Example of product aggregation:
POT summary information

A real use case where product aggregation is of benefit was raised by the NOvA experiment. NOvA's workflow is such that SubRuns are atomic across files -- i.e. a SubRun is not split up across multiple art/ROOT files. However, as is common in various experiments, Runs are split up across files. NOvA has a SubRun product that corresponds to the number of protons on target (POT summary). Since SubRuns are not split up across files (in NOvA's case), all product retrievals of the POT summary give meaningful information. However, creating a POT-summary Run product would be problematic since current versions of art (before art:version:"Arcturus") cannot easily present a Run-product value that corresponds to a complete, processed Run.

With art:version:"Arcturus", the mechanisms are now in place to be able to present to the user a POT summary that corresponds to the complete, processed Run, even if split across many art/ROOT files1. See below for an illustration.

1 The same functionality exists in art:version:"Arcturus" for SubRun products where the SubRun spans multiple art/ROOT files.

Process 1

In the first process, four art processes are executed independently of each other, with distinct sub-run numbers, but the same run number. For each process, a run product is created that corresponds to the total number of protons on target (POTSummary) seen for the processed span of events. For each process, there is one output file, to which the POTSummary run product is written. This can be depicted with this diagram:

In the image above, the POTSummary run products are labeled with the corresponding run and subrun numbers (r1, sr[0-3]) to emphasize that the products were produced for a given set of events/subruns.

Process 2

The second process is a concatenation process, where the output files from process 1 ("p[0-3].root"), are concatenated into a smaller set of output files ("q01.root" and "q23.root"). This is depicted as:

The products from the input files have been carried forward to the output files, along with the information that identifies to which span of events each product corresponds. In other words, both q*.root output files now have two instances of a run-1 product.

Process 3

For the third process, the q*.root files from process 2 are concatenated, again carrying forward the POTSummary run products. Upon reading q01.root, art determines that there are two POTSummary products associated with run 1. In versions of art before art:version:"Arcturus", only the first product would have been retained. For versions art:version:"Arcturus" and newer, both products will be retained, and since their ranges-of-validity are disjoint, they will be aggregated according to the behavior described here, and their ranges of validity will be combined. Since for each input-file read, the POTSummary products from the open input file are aggregated, the resulting output file (r0123.root) will have two copies of the POTSummary: one corresponding to the aggregation from q01.root, and then one corresponding to the aggregation from q23.root.

Process 4

As in process 3, when reading r0123.root, two POTSummary products are detected, and since their ranges-of-validity are disjoint, the products and corresponding ranges are aggregated. The final output file (final.root) will then have one POTSummary Run product that corresponds to Run 1, SubRuns 0 through 3, having been aggregated according to the user-defined POTSummary::aggregate function.

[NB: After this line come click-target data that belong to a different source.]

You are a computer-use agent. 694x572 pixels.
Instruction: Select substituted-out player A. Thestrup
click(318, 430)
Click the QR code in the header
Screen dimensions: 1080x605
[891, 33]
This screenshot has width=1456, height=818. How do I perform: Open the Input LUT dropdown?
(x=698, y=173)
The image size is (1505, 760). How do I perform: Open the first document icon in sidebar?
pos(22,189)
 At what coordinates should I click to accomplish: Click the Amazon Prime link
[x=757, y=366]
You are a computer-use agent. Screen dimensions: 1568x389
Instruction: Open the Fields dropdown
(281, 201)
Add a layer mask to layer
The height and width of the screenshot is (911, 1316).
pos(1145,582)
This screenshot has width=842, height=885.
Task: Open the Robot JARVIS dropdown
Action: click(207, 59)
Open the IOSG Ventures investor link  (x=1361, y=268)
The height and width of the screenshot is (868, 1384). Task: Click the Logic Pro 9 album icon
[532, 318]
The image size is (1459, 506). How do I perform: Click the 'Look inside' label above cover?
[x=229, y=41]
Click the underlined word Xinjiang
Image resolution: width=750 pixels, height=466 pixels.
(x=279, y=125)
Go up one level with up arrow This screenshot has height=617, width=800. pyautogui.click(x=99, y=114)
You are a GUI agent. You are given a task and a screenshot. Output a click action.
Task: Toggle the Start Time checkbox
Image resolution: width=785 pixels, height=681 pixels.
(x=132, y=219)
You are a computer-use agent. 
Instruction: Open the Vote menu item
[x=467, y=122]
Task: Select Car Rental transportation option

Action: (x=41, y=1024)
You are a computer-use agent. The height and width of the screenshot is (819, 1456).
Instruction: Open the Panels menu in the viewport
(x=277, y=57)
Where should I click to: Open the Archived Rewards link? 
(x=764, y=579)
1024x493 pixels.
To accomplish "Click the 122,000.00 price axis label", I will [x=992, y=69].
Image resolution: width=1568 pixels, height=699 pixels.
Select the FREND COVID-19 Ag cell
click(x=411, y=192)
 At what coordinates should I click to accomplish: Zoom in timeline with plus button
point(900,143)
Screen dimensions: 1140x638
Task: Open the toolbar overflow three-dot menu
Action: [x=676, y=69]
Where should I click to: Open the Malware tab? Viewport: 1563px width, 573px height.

N.B. It is not necessary to execute process 4 before performing a Run::getByLabel on the aggregated POTSummary product. It is sufficient just to have produced file "r0123.root", and then whenever that file is read and a user attempts to fetch a product, the aggregated product will be presented. The purpose of this illustration is to show that if a concatenation job is performed on just the "r0123.root" input file, the output file will contain only the aggregated product, and not the two separate products as in "r0123.root".